Always better Prices.

Doc

Yes, great price. But they do need to work on their usage of engineering units:

Output Current: 2V continuously, and peak value at 4V

Lefty

Docedison:
Here is My $0.02 worth on Switchers @ $1.70 Ea...
http://www.electrodragon.com/?product=better-than-lm2596-dc-dc-step-down-adjustable-power-supply-module
Always better Prices.

That $1.70 has magically turned into $3
I'm using an LM2596 module.
Only $0.99 on eBay.

maybe this schematics will help you i tried all of them and working. but best is MC34063

See schematic on PAGE-7 of datasheet

EVAL BOARD

EVAL BOARD SCHEMATIC

Has anyone ever used a 4 or 8 sensor board?

I have 8 PNP 24vdc sensors I need to step down.

Thanks

-Angel(Newbie)

READ THE DATASHEET.
The Max input voltage for an LM7805 is 18V, not 24V so the heatsink isn't going to do squat.
You could use a power dropping resistor to dissipate 24-7.5=16.5 V at 1.5A = 25W. (24.75)

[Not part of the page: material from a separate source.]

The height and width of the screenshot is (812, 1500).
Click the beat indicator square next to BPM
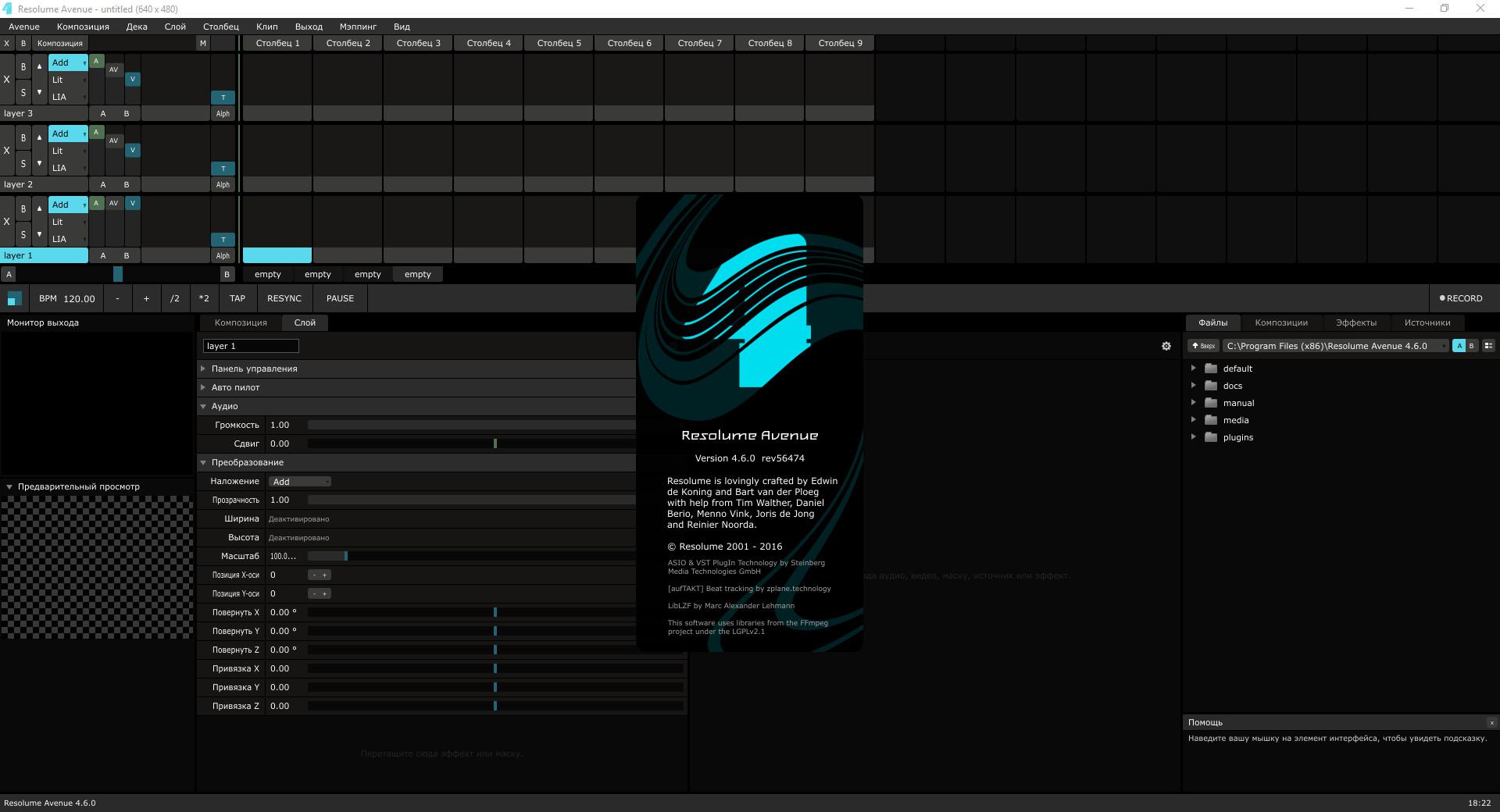pos(14,299)
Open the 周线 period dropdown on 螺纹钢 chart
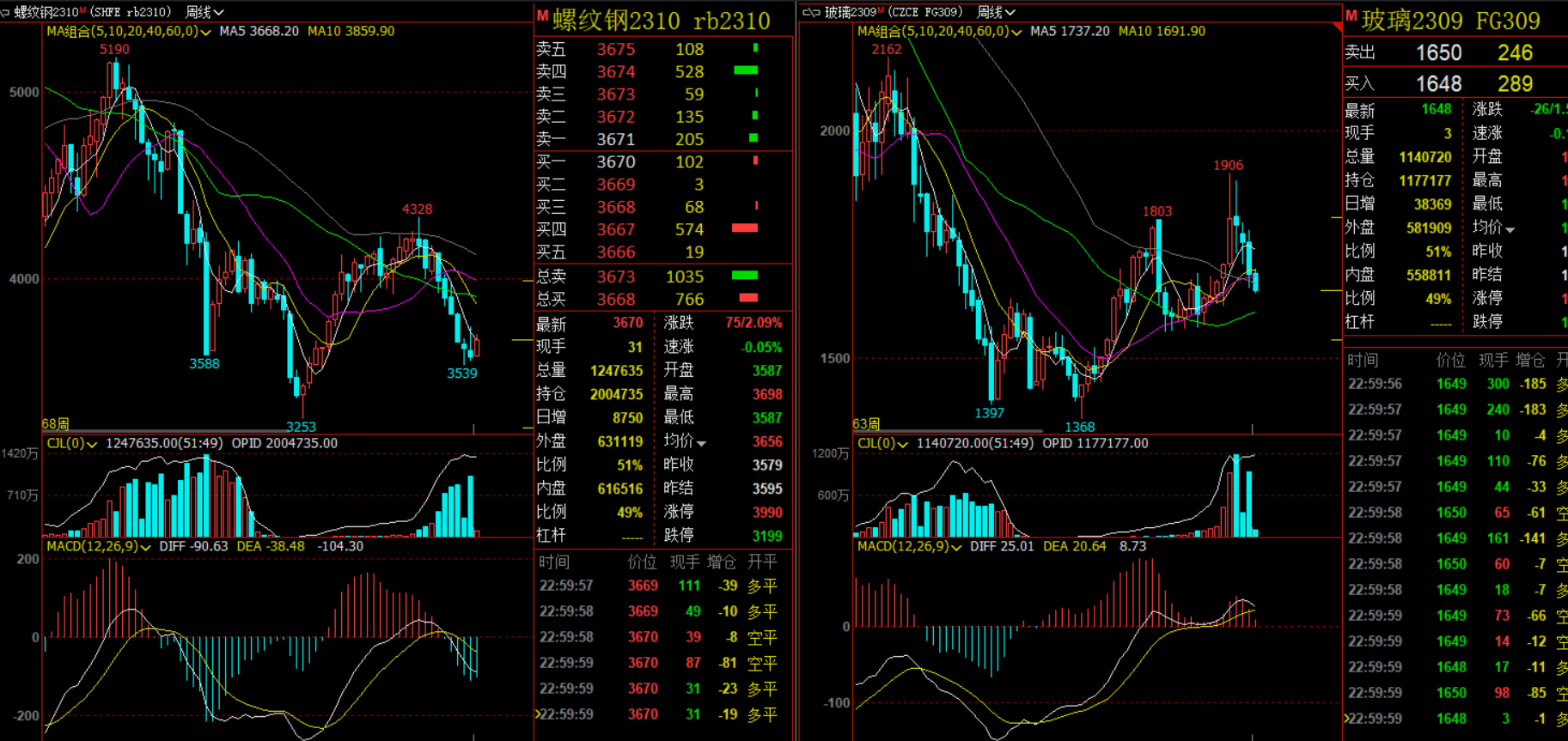This screenshot has height=741, width=1568. pos(204,12)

Rdropping = (Vin - VLoad)/ ILoad = 11 ohms
PRdropping = IRdropping x VRdropping = 24.75 W

Would it be better to use a switching dc-dc converter (like the LM2596) from ebay ? (probably)
Do you have time to wait for that to arrive ? (I don't know)
Can you use the resistor until it arrives ? (yes)

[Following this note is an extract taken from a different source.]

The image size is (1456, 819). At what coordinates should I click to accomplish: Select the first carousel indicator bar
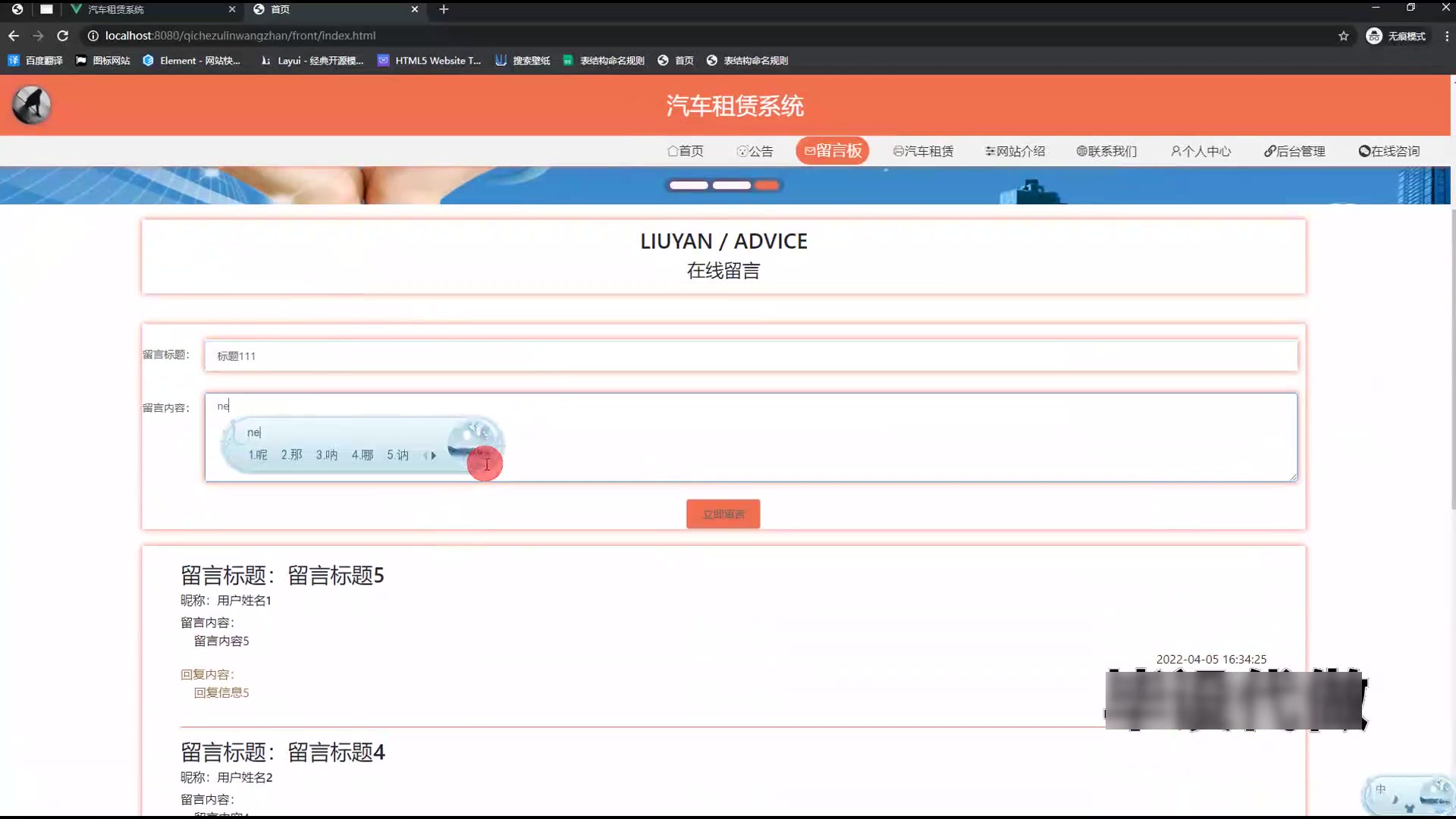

My Arduino draws less than 100mA. So a 7809 voltage regulator can easily do the job. A small heat sink is not a bad thing, even if the 7809 has built in self protection.
Just make sure you use the plug, where the power supply would be attached (8-12 Volts input)

We Germans like the most efficient solution.

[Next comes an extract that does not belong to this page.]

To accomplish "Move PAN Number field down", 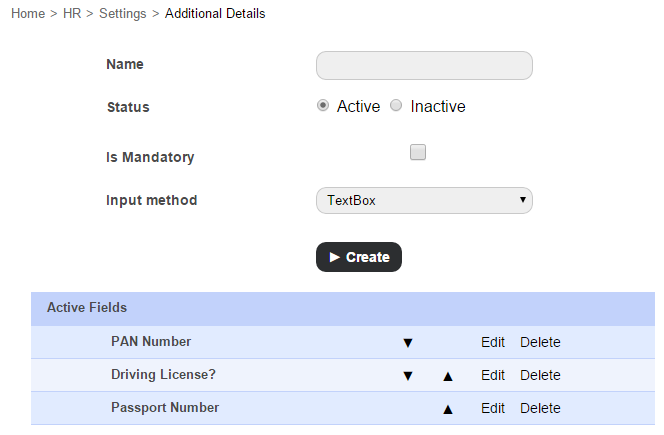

Lots of people simply want to show how smart they are.

We Germans like the most efficient solution.

I have a newsflash for you . The LM7809 has a MAX input voltage of 18V, NOT 24v.
The OP clearly stated that his input voltage is 24V. If your German you know that's > 18V.
And just for the record, the LM7809 is not the most efficient because the arduino doesn't need anything higher than 7V. if the OP had a lower input voltage , (like 18V) I would NOT have recommended the LM7809. I would have recommended the LM7808. If there was an LM7807 (like this one, I would recommend that. The arduino onboard 5V regulator is an LDO so 7V would be ideal, not 9V.

So there.

The max input voltage is 35 Volts - according to the Fairchild datasheet ( same for a lot of other manufacturers) for LM7805 thru 7018 and 40 Volts for LM7824.

And when you need less than 100mA - who cares if you waste a little bit of energy in an external voltage regulator or the regulator integrated in the Arduino.

OK, if you prefer a LM7808 ........ (what is the difference ?) - 100mW more load on the integrated regulator.

I am impressed and will change my way of thinking.

I found a datasheet by some other manufacturer.
It's best to post the datasheet when you make the statement to eliminate time spent trying to verify the statement.
I concede you are correct:

LM7805 FAIRCHILD

http://www.mouser.com/ds/2/149/LM7809A-186029.pdf

page 2

Vo = output voltage / the column "value" states the max. input voltage

i know, sometimes datasheets are not easy to read

If you are apply Vout + >=(5V to 7V) to Vin then the regulator is going to get really hot - better plan on having a good heatsink, that tab will get hot enough to blister your skin if very much current is drawn.
For example: Power dissipated as heat = (Vin - Vout) x current. (35V - 5V) x .1A = 3W. Hot!